No último sábado, eu e a Claudia fomos assistir à peça A Alma Imoral, com Clarice Niskier, baseada no livro homônimo do rabino Nilton Bonder. Saí do teatro com aquela mistura boa de silêncio reflexivo e vontade de conversar — sinais de que algo tocou no lugar certo.

Clarice Niskier em “A Alma_Imoral”

A montagem é um monólogo poderoso. Clarice fala de corpo e alma, tradição e transgressão, obediência e autenticidade, fidelidade e traição. Não é apologia à rebeldia inconsequente, é um convite à honestidade: o que ainda fazemos por dever, quando a alma já não está mais ali?

Alguns temas ficaram comigo:

  • Tradição e transgressão.
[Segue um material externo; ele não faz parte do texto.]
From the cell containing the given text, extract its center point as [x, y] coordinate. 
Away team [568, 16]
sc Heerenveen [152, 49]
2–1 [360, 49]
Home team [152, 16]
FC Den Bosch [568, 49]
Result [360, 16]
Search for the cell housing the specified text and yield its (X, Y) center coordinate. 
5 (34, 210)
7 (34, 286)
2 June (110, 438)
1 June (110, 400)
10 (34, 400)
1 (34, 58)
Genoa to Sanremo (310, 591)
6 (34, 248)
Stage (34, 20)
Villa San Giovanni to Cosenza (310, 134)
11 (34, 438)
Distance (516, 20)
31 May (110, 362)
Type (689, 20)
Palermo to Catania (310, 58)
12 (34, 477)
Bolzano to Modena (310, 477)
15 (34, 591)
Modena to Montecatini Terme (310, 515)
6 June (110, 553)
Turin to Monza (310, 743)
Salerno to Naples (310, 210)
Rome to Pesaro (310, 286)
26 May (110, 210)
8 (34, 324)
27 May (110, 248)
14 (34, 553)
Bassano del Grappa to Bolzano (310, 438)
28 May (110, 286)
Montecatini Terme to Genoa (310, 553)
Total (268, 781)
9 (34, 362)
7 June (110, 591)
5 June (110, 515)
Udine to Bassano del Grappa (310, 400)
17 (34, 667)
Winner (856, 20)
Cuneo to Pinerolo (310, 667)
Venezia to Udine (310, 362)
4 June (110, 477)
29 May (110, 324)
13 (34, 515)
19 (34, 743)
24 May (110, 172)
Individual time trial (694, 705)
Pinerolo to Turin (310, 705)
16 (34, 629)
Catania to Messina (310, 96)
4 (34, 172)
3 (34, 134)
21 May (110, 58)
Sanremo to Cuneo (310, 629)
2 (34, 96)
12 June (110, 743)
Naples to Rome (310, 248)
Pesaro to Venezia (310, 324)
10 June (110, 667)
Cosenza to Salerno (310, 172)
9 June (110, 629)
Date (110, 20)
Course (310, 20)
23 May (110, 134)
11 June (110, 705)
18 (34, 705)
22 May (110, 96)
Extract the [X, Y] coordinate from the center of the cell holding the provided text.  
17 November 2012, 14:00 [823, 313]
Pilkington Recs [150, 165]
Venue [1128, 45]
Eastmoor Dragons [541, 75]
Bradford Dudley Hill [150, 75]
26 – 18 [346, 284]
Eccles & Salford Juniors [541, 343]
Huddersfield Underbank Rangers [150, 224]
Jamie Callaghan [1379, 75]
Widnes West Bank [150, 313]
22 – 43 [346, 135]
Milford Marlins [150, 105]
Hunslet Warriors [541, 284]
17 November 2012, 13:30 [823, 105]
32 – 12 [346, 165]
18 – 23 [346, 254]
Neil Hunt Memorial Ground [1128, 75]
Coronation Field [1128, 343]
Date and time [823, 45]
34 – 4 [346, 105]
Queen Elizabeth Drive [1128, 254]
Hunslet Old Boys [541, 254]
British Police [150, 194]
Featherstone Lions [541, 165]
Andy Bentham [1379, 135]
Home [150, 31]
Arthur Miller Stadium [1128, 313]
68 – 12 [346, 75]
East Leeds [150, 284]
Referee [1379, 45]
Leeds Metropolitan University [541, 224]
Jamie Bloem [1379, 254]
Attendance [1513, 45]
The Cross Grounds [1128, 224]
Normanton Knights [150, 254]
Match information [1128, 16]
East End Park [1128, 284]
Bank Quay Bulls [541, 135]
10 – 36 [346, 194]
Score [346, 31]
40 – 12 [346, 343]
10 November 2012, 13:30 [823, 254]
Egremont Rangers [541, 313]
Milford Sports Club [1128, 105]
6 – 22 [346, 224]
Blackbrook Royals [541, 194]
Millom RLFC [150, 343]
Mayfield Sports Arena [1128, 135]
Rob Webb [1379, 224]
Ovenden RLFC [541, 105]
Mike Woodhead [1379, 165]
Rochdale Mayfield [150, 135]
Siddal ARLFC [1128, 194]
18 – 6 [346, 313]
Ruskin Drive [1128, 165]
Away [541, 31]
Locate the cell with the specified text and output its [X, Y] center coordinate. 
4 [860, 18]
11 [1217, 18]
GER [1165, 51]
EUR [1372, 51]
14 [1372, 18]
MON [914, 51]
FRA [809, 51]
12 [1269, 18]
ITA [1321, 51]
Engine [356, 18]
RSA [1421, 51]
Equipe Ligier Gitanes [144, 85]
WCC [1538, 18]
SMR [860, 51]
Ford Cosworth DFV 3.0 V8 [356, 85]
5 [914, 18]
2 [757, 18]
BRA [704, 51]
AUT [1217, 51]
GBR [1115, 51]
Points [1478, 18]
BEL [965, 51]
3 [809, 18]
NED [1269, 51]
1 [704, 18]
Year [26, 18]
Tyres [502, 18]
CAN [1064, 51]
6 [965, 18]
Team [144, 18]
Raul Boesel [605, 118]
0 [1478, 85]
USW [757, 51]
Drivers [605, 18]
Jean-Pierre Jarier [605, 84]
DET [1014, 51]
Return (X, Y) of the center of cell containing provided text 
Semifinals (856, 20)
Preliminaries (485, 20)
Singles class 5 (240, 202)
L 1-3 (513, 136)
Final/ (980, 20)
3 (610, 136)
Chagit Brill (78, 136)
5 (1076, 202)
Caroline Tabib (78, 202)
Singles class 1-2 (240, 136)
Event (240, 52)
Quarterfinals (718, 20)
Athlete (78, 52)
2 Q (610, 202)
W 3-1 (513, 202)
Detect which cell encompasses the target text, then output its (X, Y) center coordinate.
A peça propõe que a tradição só continua viva quando aceita ser “traída” — não no sentido de negar o passado, mas de renovar o sentido.
  • Corpo e alma. O corpo preserva, organiza, dá forma. A alma inquieta, pergunta, desafia, atravessa. Um sem o outro é desequilíbrio.
  • Dúvida e certeza. O texto valoriza a dúvida como motor ético. Não é hesitação improdutiva; é espaço de consciência.
  • Fidelidade e traição. Não apenas ao pacto externo, mas à verdade interna. Às vezes, manter o pacto exige transformá-lo.

Destaco dois trechos que conversam entre si. Me atingiram com mais força por questões atuais da minha vida.

O rabino Zusya: ser quem se é

Há um momento em que surge a história do rabino Zusya (muitas vezes grafado “Zusha” ou “Sucia”).

“Por que estás tão irrequieto? – perguntou o discípulo ao rabino Zusya, ao vê-lo em seus momentos finais de vida.

— Tenho medo – respondeu Zusya.

— Medo de que, rabino?

— Medo do Tribunal Celeste.

— Tu? Um homem tão piedoso, cuja vida foi exemplar? Se tu tens medo, imagine nós, cheios de defeitos e imperfeições.

Rabino Zusya então diz:

— Não temo ser inquirido por não ter sido como o profeta Moisés, não deixei um legado de seu porte. Eu posso me defender, dizendo que não fui como Moisés, porque eu não sou Moisés. Nem temo que me cobrem ensinamentos como os de Maimônides, por eu não ter oferecido ao mundo a qualidade de sua obra e seu talento. Eu posso me defender, dizendo que eu não fui como Maimônides, porque eu não sou Maimônides. O que me apavora, neste momento, é que me venham indagar: Zusya, por que não foste Zusya?

“Um Velho Judeu” de Rembrandt

A questão é devastadora. A questão não é “por que não fomos grandes”, e sim por que não fomos nós. Por que deixamos a vida escorrer por papéis, expectativas e personagens que não nos servem mais?

Essa ideia conversa diretamente com Viktor Frankl. Para ele, o ser humano não busca primeiro prazer ou poder, mas sentido. E sentido é pessoal, original e intransferível — ninguém pode viver o nosso por nós. Como disse Nietzsche:

“Quem tem um porquê enfrenta qualquer como.”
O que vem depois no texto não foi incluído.